Do be aware that a .include will open any file for which the process has permissions. So there is scope for an input file to pass the contents of arbitrary files into your program; this also applies to any files that the initial input file may, directly or indirectly, .include.

If a pipe is created: read this section twice.

Summary: be aware of the provenance of all input files.

BUGS

When used in the diamond operator in a list context only one line will be returned. This is due to a problem in the perl module overload.

Please report any bugs or feature requests to bug-io-readpreprocess at rt.cpan.org, or through the web interface at http://rt.cpan.org/NoAuth/ReportBug.html?Queue=IO-ReadPreProcess. I will be notified, and then you'll automatically be notified of progress on your bug as I make changes.

SUPPORT

You can find documentation for this module with the perldoc command.

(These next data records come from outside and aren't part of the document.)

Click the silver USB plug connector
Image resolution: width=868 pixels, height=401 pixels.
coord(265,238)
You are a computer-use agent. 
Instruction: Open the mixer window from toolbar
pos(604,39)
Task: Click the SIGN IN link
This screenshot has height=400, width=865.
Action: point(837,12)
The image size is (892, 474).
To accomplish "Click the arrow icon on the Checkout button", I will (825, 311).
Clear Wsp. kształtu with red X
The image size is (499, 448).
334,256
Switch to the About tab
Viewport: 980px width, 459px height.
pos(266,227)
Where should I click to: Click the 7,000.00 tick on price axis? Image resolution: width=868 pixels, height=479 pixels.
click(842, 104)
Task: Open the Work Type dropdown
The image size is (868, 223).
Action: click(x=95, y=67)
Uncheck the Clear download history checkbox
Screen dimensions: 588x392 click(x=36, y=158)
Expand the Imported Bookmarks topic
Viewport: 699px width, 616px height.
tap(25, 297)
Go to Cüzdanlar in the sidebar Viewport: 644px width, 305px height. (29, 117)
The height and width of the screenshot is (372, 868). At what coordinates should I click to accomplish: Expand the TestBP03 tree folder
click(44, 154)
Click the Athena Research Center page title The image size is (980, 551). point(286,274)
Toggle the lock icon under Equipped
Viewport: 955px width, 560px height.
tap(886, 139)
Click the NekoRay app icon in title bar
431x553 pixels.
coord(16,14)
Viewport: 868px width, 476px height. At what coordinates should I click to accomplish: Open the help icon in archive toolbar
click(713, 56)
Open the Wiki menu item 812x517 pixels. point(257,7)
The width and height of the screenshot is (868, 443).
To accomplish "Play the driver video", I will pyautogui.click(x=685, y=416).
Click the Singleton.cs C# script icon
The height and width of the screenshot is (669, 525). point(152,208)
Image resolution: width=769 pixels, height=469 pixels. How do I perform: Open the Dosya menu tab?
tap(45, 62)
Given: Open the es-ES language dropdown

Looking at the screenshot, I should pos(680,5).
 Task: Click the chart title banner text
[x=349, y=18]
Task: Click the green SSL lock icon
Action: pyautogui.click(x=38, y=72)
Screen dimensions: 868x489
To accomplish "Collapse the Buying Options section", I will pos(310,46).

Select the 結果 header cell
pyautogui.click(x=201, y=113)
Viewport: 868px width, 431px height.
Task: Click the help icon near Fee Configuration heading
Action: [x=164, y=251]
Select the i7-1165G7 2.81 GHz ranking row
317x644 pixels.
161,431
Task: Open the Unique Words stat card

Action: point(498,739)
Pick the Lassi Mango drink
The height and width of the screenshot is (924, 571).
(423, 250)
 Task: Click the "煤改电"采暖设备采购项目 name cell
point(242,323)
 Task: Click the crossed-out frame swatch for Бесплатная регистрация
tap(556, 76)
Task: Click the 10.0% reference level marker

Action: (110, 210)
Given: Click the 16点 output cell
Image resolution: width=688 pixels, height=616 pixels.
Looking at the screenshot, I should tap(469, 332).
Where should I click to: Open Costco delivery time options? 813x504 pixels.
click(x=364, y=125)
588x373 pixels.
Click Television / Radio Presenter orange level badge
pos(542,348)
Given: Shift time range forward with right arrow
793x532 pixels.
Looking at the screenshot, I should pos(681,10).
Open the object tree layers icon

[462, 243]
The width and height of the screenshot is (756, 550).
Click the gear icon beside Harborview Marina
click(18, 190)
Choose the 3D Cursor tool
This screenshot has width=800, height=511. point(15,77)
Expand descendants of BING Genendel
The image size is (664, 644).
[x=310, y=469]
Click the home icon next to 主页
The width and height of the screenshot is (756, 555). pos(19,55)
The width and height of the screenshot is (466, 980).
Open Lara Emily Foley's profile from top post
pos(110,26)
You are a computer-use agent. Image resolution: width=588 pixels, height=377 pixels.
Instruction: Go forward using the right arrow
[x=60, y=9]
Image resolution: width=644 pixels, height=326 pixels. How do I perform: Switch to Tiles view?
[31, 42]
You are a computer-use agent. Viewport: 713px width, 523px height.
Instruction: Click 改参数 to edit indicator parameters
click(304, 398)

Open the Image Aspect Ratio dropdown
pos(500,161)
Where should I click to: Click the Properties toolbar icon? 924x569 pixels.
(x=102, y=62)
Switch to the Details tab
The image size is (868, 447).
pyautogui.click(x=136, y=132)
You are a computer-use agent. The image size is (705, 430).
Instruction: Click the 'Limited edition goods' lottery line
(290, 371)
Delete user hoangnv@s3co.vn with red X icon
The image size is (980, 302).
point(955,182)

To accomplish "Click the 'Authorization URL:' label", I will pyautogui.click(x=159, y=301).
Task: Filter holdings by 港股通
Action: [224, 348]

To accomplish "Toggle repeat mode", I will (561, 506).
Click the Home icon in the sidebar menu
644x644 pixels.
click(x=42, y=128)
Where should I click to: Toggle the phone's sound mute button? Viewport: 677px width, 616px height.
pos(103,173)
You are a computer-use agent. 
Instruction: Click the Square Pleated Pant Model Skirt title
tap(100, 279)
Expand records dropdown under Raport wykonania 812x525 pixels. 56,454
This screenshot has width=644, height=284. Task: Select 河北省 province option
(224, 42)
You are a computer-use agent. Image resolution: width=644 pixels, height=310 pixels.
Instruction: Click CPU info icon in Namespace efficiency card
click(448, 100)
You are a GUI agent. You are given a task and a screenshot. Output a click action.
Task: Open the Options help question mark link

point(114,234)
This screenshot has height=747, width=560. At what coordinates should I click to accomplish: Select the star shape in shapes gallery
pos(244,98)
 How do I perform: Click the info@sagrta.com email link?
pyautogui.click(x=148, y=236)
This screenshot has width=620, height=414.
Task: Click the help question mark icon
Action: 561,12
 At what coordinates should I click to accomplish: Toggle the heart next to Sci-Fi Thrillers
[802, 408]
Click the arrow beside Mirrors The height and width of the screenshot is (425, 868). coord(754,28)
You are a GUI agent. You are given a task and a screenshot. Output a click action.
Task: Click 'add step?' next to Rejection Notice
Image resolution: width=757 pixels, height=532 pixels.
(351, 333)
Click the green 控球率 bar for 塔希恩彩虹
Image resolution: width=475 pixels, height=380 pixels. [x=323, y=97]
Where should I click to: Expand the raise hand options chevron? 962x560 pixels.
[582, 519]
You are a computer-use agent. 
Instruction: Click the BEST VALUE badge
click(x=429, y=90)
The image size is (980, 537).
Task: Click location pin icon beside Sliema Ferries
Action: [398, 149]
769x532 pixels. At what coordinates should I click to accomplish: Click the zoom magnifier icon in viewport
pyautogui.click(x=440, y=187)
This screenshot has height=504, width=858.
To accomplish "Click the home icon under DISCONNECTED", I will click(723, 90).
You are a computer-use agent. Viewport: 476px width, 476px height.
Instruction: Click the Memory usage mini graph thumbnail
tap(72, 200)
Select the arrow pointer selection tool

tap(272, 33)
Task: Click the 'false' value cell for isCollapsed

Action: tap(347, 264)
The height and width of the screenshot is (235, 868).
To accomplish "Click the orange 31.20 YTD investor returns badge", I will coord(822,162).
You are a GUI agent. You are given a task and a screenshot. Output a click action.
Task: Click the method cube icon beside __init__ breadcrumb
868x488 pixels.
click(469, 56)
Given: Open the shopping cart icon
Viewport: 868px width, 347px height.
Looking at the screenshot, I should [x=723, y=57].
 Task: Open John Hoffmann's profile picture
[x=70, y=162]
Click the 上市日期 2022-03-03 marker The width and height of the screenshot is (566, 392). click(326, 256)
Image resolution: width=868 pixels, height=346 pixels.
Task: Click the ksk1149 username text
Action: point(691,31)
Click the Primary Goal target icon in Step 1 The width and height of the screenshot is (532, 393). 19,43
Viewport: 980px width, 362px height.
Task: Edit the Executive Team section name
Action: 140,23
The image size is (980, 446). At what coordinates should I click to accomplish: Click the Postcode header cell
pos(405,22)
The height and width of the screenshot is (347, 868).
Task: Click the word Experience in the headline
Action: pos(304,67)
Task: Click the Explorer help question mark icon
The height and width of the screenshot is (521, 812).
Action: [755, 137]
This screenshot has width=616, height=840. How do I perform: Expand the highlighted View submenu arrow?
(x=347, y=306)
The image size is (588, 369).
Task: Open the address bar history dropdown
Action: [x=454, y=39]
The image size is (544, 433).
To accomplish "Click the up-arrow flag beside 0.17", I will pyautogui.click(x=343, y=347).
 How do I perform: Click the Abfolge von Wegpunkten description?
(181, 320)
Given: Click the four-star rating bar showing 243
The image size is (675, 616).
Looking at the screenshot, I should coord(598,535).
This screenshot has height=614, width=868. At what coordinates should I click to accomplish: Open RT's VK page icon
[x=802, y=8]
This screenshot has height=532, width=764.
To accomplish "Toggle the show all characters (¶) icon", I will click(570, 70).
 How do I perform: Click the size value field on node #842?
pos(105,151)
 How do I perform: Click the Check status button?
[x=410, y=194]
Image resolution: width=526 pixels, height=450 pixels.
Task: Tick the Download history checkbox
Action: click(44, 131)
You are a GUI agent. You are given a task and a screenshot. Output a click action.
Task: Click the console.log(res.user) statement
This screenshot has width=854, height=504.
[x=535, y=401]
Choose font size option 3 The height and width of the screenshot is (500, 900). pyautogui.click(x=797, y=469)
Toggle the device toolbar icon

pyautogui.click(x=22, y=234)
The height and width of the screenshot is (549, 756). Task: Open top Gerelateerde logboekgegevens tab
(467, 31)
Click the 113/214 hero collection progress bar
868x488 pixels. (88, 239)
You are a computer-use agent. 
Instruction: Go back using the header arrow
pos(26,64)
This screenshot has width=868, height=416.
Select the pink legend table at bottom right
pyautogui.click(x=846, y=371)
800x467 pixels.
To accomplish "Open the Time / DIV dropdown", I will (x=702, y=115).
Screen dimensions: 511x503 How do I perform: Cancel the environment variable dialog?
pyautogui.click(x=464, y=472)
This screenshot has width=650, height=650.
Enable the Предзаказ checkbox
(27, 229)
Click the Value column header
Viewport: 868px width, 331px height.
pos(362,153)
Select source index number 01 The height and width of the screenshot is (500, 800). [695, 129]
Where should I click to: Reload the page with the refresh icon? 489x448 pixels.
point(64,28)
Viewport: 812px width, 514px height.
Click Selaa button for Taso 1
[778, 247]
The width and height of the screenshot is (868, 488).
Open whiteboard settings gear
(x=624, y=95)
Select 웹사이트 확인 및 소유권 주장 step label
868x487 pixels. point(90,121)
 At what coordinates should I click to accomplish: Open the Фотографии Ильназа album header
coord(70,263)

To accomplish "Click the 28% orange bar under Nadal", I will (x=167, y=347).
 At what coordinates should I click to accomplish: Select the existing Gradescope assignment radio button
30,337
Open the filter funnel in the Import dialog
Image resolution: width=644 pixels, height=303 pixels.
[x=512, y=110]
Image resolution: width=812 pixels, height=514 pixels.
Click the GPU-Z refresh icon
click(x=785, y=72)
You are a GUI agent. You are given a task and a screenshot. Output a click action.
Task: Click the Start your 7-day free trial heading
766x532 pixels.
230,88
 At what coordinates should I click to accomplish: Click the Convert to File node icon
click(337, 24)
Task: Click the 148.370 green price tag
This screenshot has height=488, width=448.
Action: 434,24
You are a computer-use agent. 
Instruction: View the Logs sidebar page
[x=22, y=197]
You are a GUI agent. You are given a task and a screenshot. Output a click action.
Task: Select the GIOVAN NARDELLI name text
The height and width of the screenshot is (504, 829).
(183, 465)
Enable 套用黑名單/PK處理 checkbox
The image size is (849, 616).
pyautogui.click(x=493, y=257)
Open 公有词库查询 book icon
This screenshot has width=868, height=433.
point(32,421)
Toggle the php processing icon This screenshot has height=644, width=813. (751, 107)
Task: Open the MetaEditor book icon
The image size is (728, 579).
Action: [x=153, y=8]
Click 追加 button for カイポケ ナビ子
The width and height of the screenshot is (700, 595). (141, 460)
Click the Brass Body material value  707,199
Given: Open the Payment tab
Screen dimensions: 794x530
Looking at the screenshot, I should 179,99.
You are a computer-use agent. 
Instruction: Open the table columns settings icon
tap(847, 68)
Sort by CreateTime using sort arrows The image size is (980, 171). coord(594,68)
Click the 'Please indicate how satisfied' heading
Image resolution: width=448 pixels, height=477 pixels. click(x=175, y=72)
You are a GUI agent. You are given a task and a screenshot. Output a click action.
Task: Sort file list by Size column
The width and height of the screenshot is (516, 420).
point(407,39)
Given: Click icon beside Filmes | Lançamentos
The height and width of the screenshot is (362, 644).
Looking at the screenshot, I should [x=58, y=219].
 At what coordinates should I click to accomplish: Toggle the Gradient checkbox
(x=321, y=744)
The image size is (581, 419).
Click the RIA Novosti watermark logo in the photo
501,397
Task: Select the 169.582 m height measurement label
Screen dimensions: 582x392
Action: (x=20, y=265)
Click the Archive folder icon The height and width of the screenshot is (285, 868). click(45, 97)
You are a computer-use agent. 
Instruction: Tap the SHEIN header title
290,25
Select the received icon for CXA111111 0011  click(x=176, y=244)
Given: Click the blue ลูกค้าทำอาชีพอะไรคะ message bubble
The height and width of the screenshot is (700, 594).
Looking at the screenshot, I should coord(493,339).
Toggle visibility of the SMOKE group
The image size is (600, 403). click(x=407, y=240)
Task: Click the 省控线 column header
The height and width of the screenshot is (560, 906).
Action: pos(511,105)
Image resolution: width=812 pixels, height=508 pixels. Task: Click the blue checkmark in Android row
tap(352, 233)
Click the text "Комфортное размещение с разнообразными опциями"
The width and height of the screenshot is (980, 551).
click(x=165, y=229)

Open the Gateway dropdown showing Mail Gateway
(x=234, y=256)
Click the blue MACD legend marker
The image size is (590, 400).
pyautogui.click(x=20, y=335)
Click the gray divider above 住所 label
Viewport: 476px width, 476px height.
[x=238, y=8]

perldoc IO::ReadPreProcess

You can also look for information at:

AUTHOR

Alain Williams, <addw@phcomp.co.uk> April 2015, 2017.

COPYRIGHT

Copyright (C) 2015, 2017 Alain Williams. All Rights Reserved.

This module is free software; you can redistribute it and/or modify it under the same terms as Perl itself.

See http://dev.perl.org/licenses/ for more information.

ABSTRACT

Provide an 'intelligent' bottom end read function for scripts.